------ MATERIAL FOR THIS TASK

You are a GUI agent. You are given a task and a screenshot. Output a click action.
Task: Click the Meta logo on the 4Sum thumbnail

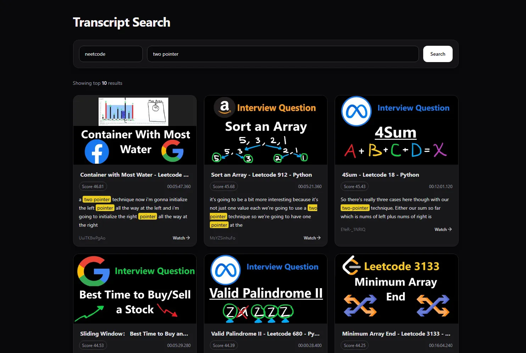356,111
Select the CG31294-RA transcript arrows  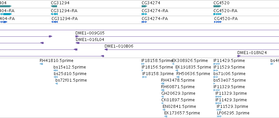click(x=54, y=14)
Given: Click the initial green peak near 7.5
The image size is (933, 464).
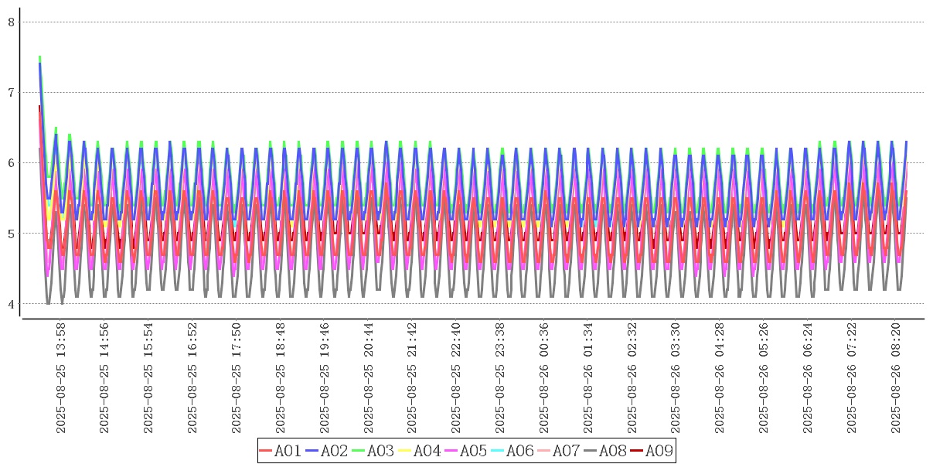Looking at the screenshot, I should 39,57.
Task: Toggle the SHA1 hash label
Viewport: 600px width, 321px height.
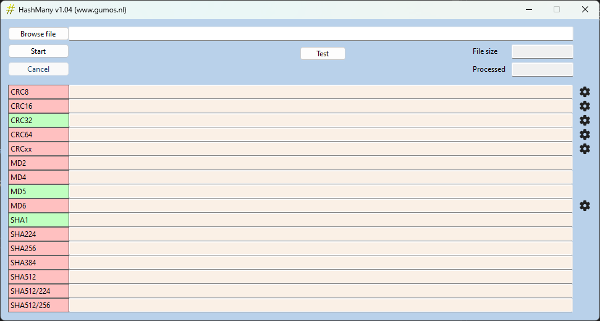Action: 38,220
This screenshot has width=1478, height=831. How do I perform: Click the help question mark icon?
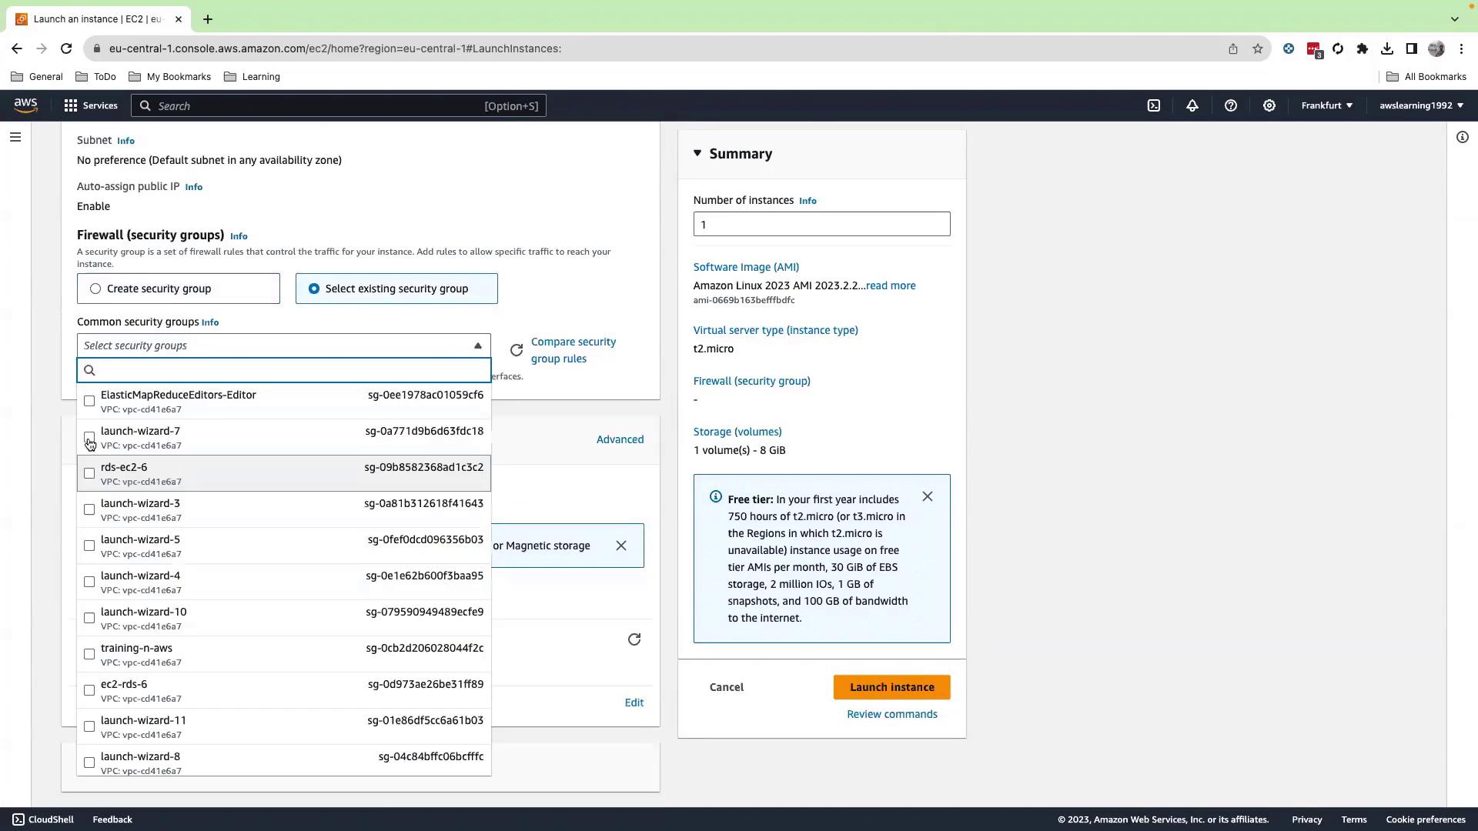tap(1230, 105)
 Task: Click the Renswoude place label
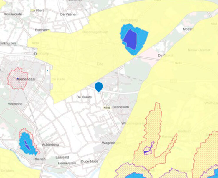[x=13, y=14]
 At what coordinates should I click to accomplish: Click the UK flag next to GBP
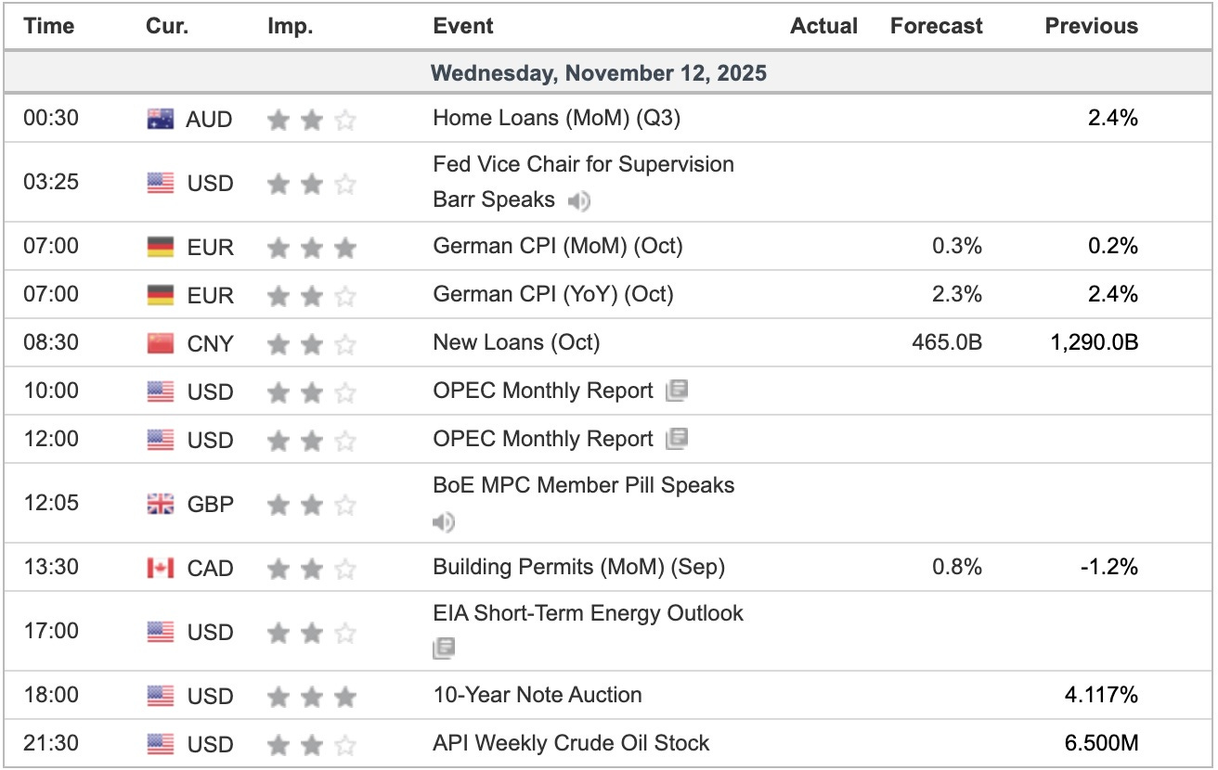point(161,505)
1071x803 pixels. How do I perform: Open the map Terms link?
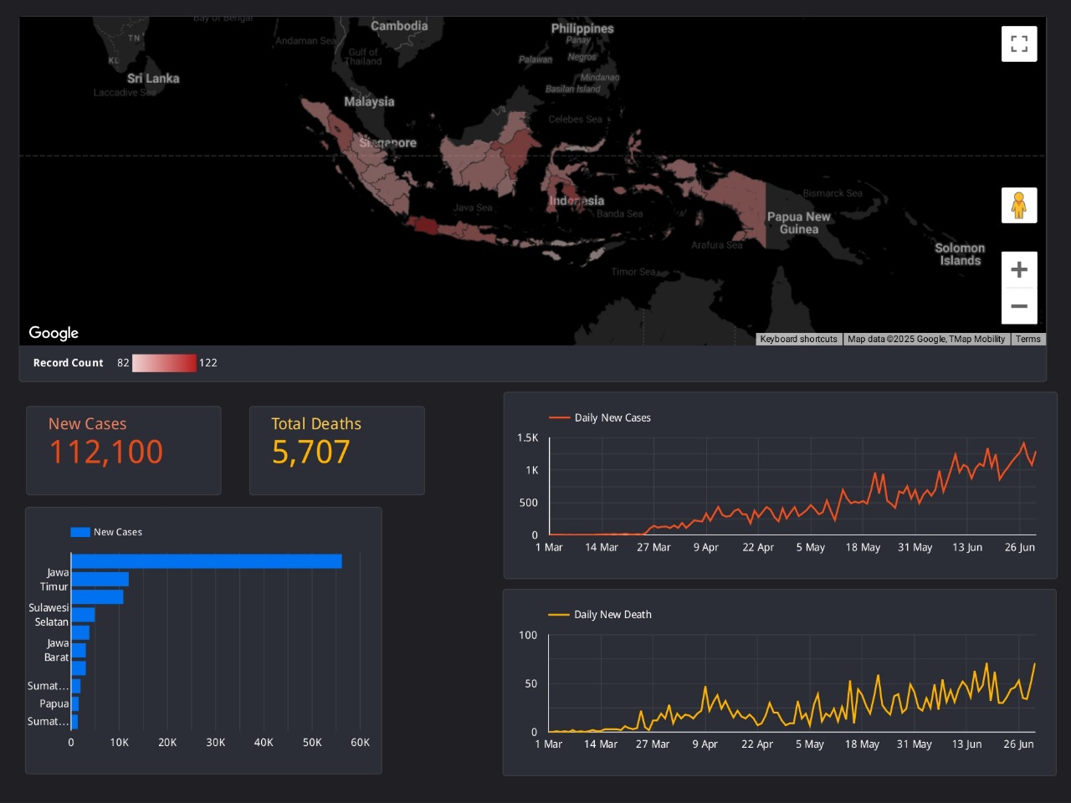coord(1027,340)
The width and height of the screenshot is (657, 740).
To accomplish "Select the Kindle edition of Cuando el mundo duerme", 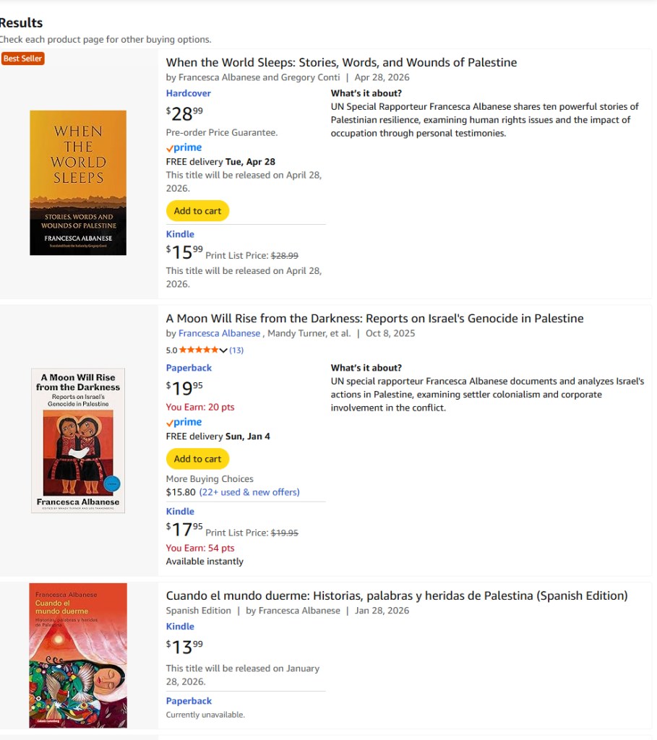I will pyautogui.click(x=180, y=626).
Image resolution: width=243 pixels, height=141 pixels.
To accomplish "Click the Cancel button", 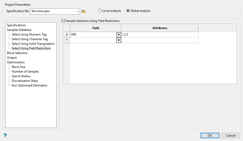I will click(x=230, y=136).

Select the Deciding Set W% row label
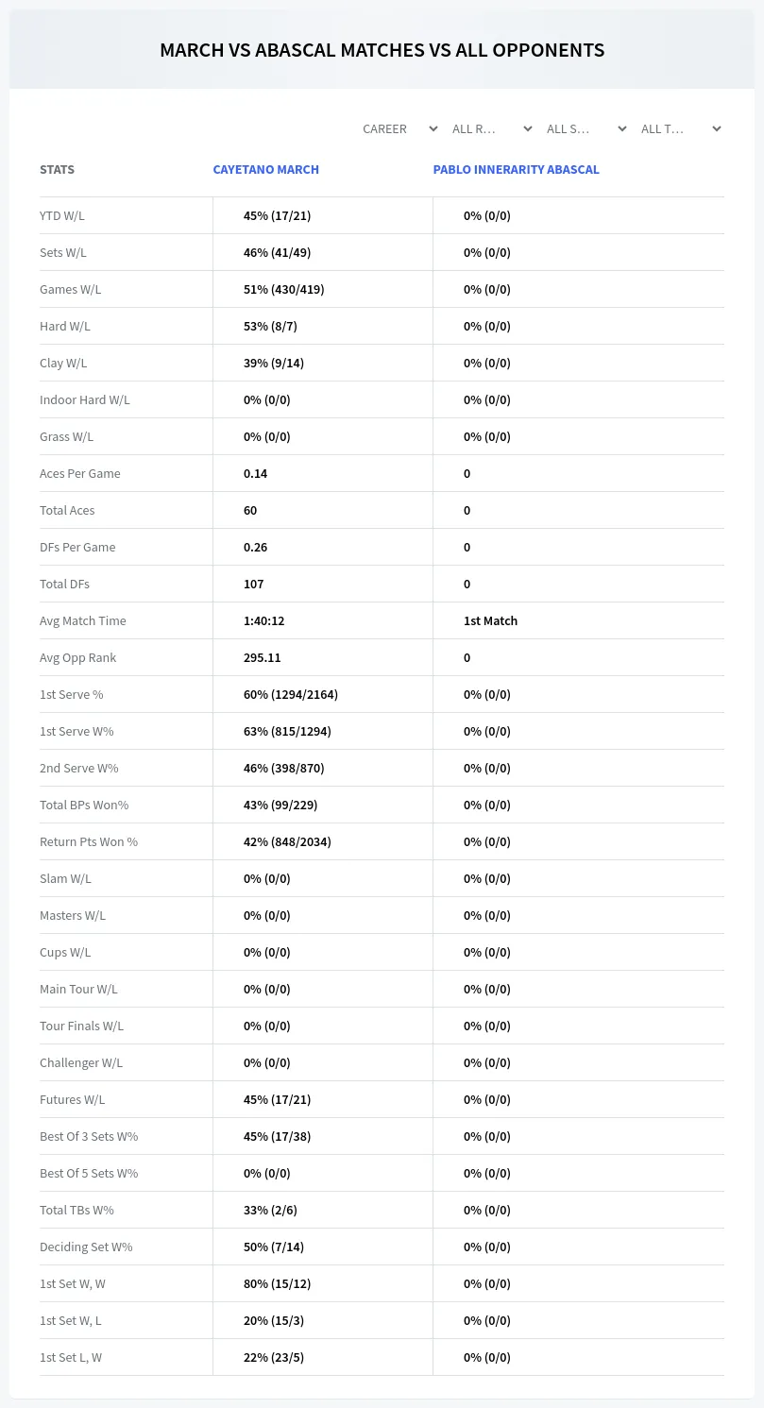[86, 1247]

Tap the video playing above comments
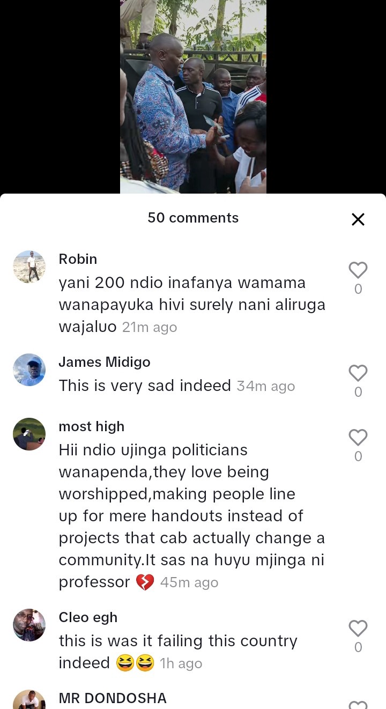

------------

- **GIVEN EXERCISE**: Which lines in the rows above contain the word "perform"? Gather each of them and copy it out in full.

- **ANSWER TO THIS TASK**:
This screenshot has width=1478, height=831. How do I perform: Click the help question mark icon?
1071x803 pixels. How do I perform: Open the map Terms link?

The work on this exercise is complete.